Barge-in handling -- User interrupts while TTS is playing. Must: (1) detect speech via VAD during playback, (2) immediately stop TTS audio output, (3) clear any queued audio chunks, (4) cancel pending LLM response if still generating, (5) restart STT listening. If you skip step 3 or 4, the bot "talks over" the user with stale content.
VAD tuning -- Default thresholds cause two failure modes. Too sensitive (threshold < 0.3): background noise, keyboard clicks, breathing trigger false speech detection. Too lax (threshold > 0.7): clips first syllables, misses quiet speakers. Start at 0.5, tune per environment. Also tune prefix_padding_ms (audio before speech trigger to capture) and silence_duration_ms (how long silence before end-of-turn).

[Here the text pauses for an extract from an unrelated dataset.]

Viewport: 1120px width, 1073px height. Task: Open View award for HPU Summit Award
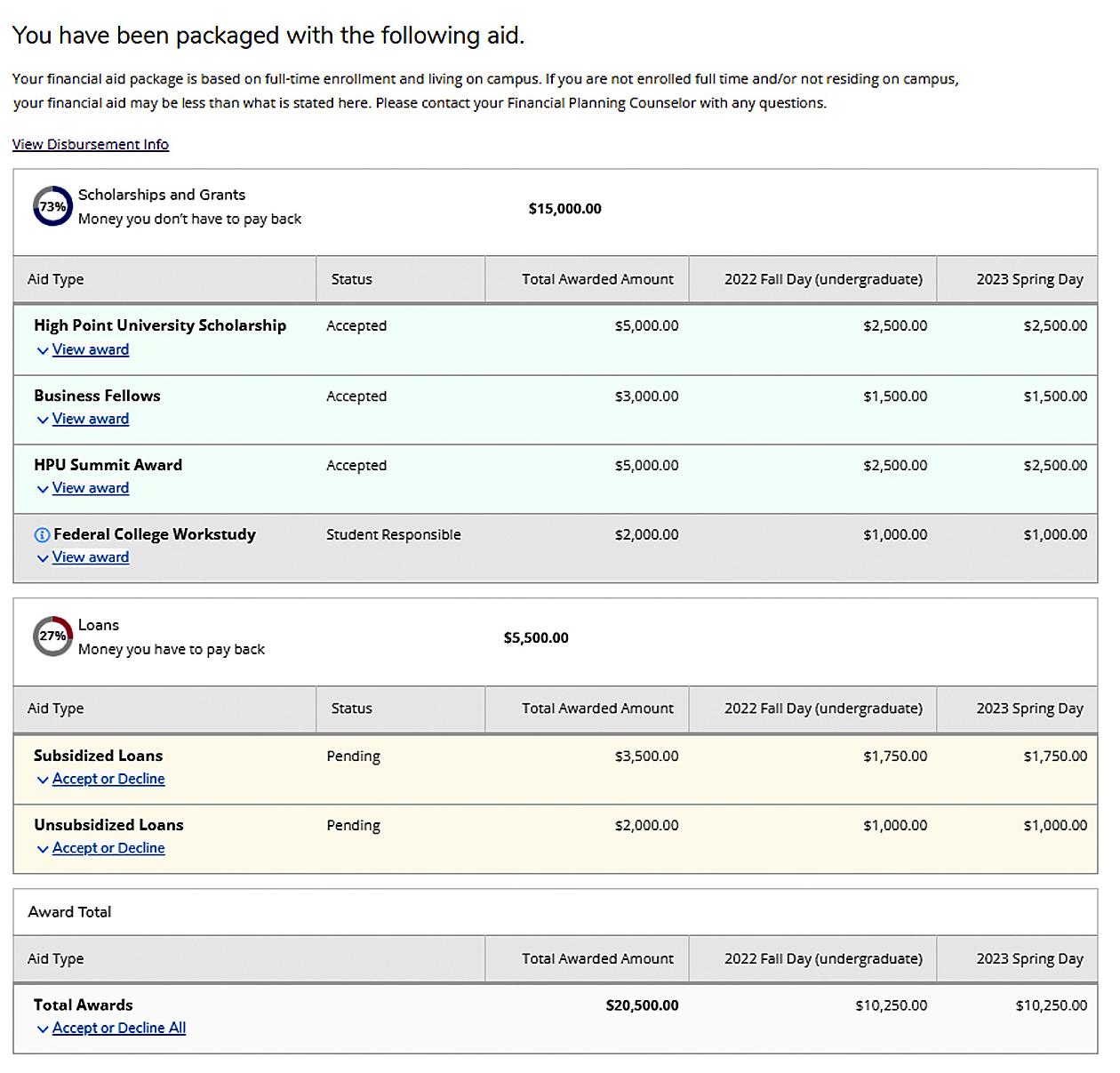(91, 488)
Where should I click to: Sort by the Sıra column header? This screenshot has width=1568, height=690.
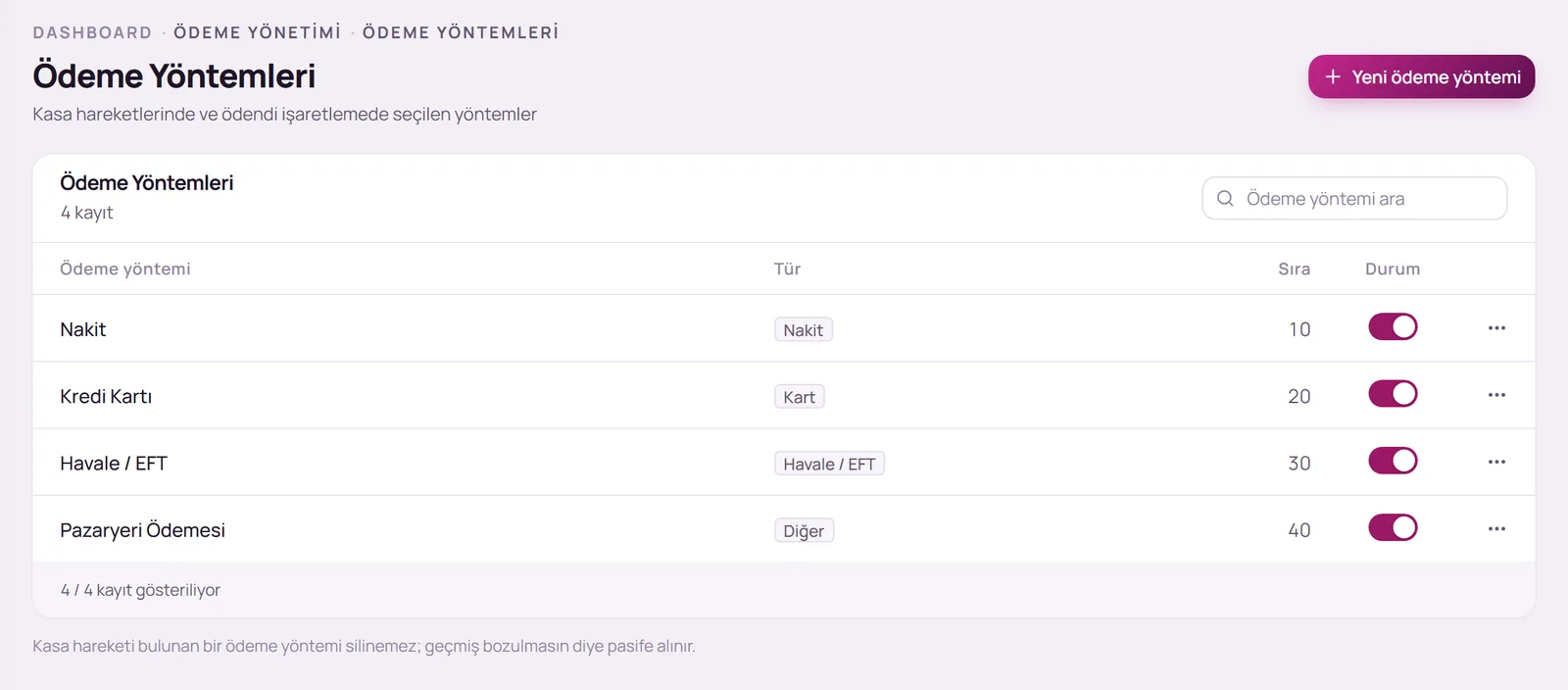tap(1294, 269)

Audio format mismatches -- OpenAI Realtime requires PCM16 at 24kHz mono. Deepgram expects PCM16 at 16kHz. ElevenLabs outputs at 22050Hz or 24000Hz depending on format. Browser MediaRecorder often outputs Opus in WebM. Resampling between sample rates adds 5-20ms latency. Worst case: accidental double-resampling in a mixed pipeline.
Echo cancellation -- WebRTC connections include built-in Acoustic Echo Cancellation (AEC). Raw WebSocket audio does not. Without AEC, the bot hears its own TTS output through the user's speakers, creating feedback loops or false barge-in triggers. Solutions: use WebRTC when possible, or implement software AEC (SpeexDSP, WebRTC AEC module), or use headphones-only constraint.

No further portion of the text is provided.